What you will do
1: Please answer these from the passage on Nkrumah and Ghana, giving each answer on its own line marked (a), (b), (c):
(a) What did Nkrumah's pre-independence government make with the British?
(b) What methods of struggle did Nkrumah insist on following?
(c) What did Nkrumah use his rhetoric to build?
2: For each statement below, decide whether the passage on Nkrumah and Ghana agrees. Answer yes or no and quote the words from the passage that settle it.
(a) Nkrumah put much of his Marxist rhetoric into practice after reaching a position of strength.
(b) The arrangements with the British condemned Ghana to neocolonial economic relations.
(c) The Ghanaian people showed their own ability to transform society.
3: Write the next part of the passage on Nkrumah and Ghana, starting after its final sentence.

Text section
■ ■ ■ ■ ■ ■ ■

However, events in Ghana were not the anti-colonial success story that many have
come to believe, nor as simple and clean cut as the official version, put forward by
Nkrumah and his supporters, of a progressive anti-imperialist movement crushed by a CIAsponsored coup. In its quest for power, Nkrumah's pre-independence government made a
number of unprincipled and opportunistic arrangements with the British that had the effect
of condemning Ghana to exactly the kind of neocolonial economic relations that Nkrumah
constantly critiqued. Despite a tremendous radicalization and movement of the Ghanaian
people showing their own ability to transform society, Nkrumah insisted upon following top
down and parliamentarian methods of struggle that made any real social transformation or
committed struggle against imperialism impossible. Nkrumah, despite all the Marxist
verbiage he deployed in his writings, put very little of this rhetoric into practice after he
had used it to build a powerful mass party and come to a position of strength to negotiate
terms with the British.

■ ■ ■ ■ ■ ■ ■

Records shown
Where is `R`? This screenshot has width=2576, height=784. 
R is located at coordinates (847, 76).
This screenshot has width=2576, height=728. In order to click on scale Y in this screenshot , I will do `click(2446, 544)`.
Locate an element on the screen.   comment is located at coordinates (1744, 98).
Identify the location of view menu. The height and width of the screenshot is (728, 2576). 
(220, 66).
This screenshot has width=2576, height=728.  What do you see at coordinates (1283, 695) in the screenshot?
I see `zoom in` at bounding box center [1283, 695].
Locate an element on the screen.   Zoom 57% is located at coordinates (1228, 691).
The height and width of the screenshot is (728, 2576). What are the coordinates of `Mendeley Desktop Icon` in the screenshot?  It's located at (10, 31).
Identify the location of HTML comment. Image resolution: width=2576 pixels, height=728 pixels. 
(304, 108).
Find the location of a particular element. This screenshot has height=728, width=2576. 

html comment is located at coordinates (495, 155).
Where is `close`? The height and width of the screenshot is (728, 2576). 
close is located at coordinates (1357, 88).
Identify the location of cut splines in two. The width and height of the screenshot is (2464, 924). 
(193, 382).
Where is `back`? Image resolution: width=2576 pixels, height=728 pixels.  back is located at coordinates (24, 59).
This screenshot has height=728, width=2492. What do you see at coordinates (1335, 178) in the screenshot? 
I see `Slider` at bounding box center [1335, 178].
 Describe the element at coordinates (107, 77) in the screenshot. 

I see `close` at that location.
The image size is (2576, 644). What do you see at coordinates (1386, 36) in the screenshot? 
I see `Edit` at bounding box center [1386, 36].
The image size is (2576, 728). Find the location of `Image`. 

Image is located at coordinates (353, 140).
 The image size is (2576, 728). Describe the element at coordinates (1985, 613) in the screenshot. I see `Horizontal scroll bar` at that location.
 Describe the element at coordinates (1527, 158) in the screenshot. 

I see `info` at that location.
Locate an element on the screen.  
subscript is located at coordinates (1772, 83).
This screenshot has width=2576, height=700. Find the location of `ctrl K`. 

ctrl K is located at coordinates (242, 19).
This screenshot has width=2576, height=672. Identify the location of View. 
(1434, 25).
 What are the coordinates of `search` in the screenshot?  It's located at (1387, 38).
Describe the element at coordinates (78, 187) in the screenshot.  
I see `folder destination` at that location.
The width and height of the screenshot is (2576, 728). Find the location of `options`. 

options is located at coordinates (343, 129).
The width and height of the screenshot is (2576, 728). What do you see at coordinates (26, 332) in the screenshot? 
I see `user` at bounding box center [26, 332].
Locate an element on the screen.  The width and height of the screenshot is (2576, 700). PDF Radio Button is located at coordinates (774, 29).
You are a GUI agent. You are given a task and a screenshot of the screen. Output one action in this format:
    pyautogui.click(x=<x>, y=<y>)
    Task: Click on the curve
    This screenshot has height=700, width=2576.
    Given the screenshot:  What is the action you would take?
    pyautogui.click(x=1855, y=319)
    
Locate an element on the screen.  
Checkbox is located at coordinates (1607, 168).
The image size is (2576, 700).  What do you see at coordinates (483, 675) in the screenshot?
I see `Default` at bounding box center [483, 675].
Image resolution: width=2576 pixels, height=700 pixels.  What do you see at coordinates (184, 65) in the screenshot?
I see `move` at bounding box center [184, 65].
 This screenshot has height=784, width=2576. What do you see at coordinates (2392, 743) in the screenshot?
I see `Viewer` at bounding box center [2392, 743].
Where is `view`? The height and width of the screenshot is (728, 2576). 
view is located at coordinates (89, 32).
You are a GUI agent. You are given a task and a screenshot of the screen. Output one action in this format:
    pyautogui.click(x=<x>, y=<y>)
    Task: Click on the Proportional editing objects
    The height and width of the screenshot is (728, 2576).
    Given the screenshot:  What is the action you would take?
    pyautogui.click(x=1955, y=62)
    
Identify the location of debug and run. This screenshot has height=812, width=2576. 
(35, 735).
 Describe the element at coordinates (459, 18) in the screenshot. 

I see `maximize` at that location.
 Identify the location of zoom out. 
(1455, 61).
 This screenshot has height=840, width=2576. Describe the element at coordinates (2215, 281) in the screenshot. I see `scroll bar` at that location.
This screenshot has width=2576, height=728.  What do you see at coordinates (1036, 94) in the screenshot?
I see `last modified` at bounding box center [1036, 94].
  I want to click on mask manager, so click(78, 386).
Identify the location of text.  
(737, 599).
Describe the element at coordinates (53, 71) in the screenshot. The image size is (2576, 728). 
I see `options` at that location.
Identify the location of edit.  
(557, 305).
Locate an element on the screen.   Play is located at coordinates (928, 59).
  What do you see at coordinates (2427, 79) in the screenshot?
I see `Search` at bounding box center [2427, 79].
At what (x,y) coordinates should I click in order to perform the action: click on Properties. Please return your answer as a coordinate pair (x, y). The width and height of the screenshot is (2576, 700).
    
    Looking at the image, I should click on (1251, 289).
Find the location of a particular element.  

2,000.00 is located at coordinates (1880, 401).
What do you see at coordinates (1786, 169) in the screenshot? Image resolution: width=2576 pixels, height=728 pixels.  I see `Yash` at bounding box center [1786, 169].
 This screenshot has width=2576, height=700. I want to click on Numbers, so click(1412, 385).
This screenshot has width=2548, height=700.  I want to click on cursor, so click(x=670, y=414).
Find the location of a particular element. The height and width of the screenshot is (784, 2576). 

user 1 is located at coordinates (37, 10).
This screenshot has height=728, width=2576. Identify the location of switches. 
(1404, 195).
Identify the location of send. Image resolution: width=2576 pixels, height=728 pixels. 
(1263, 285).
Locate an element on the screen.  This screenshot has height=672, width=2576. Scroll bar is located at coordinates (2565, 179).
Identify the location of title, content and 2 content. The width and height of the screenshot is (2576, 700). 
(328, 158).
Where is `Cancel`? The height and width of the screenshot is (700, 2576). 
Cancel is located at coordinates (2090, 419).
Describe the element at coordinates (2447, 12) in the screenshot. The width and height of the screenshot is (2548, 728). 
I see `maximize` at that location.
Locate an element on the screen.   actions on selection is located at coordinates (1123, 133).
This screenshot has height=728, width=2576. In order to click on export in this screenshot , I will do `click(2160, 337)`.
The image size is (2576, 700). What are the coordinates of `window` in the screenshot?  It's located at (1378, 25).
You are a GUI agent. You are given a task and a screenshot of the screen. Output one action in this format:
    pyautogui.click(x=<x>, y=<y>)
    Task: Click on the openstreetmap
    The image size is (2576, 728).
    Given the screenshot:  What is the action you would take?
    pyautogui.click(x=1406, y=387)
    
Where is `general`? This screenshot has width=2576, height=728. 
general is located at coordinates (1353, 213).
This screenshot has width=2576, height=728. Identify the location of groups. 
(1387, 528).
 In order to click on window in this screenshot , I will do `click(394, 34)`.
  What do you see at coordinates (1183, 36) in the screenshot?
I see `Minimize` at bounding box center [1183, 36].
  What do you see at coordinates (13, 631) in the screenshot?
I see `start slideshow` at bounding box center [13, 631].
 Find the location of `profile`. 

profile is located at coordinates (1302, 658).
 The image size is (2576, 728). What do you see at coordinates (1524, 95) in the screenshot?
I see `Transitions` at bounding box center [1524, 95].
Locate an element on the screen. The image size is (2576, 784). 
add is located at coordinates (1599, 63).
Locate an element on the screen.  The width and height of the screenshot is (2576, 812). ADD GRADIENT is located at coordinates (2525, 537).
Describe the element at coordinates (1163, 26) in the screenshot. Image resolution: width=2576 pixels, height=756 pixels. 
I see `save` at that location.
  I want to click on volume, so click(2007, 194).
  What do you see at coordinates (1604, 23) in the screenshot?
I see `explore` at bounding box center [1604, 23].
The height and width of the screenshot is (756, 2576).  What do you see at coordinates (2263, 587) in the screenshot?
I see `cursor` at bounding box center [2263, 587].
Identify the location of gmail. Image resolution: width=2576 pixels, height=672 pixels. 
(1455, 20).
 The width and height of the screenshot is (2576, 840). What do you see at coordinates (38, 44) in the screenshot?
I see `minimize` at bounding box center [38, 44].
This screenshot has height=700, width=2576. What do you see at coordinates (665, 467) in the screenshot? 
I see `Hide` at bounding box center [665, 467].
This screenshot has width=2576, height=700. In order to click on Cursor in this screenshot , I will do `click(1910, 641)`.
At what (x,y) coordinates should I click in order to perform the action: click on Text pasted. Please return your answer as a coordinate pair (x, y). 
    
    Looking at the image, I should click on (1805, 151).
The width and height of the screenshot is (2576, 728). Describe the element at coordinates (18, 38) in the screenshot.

■ ■ ■ ■ ■ ■ ■

Answer set
1:
(a) A number of unprincipled and opportunistic arrangements.
(b) Top down and parliamentarian methods of struggle.
(c) A powerful mass party.

2:
(a) No: "put very little of this rhetoric into practice"
(b) Yes: "had the effect of condemning Ghana to exactly the kind of neocolonial economic relations that Nkrumah constantly critiqued"
(c) Yes: "showing their own ability to transform society"

3:
It must be stressed that any study of Nkrumah and his political thought is made
difficult by the fact that his life progressed through a variety of different and
contradictionary political stages. From his birth in 1909 until 1935 Nkrumah remained in
the Gold Coast as a student and teacher uninvolved in concrete anti-colonial struggles. In
his years abroad in the United States and Britain from 1935 until 1947, Nkrumah was
greatly influenced by various strands of Marxist political theory and became deeply
involved in a wide variety of Pan-African political formations. The year 1947 saw Nkrumah
return to the Gold Coast where he became an integral part of the anti-colonial movement,
culminating in his election as Prime Minister of a Gold Coast government still under colonial
rule in 1951. From 1951 until formal independence in 1957, Nkrumah led the Gold Coast
parliament, continuing British colonial economic policies and becoming an increasingly
corrupt, autocratic, and out of touch leader. The economic failures of western development
practices and the changing international political scene resulted in Nkrumah making an
economic and political turn towards the Soviet Union in 1961 that lasted until his regime
was deposed by a near bloodless military coup in 1966. Nkrumah spent the years from
1966 until his death in 1972 in exile in nearby Guinea where he re-invented himself as a
hard-line orthodox Marxist-Leninist, calling for class struggle and guerrilla war as the only
means of effective struggle for the anti-colonial movement.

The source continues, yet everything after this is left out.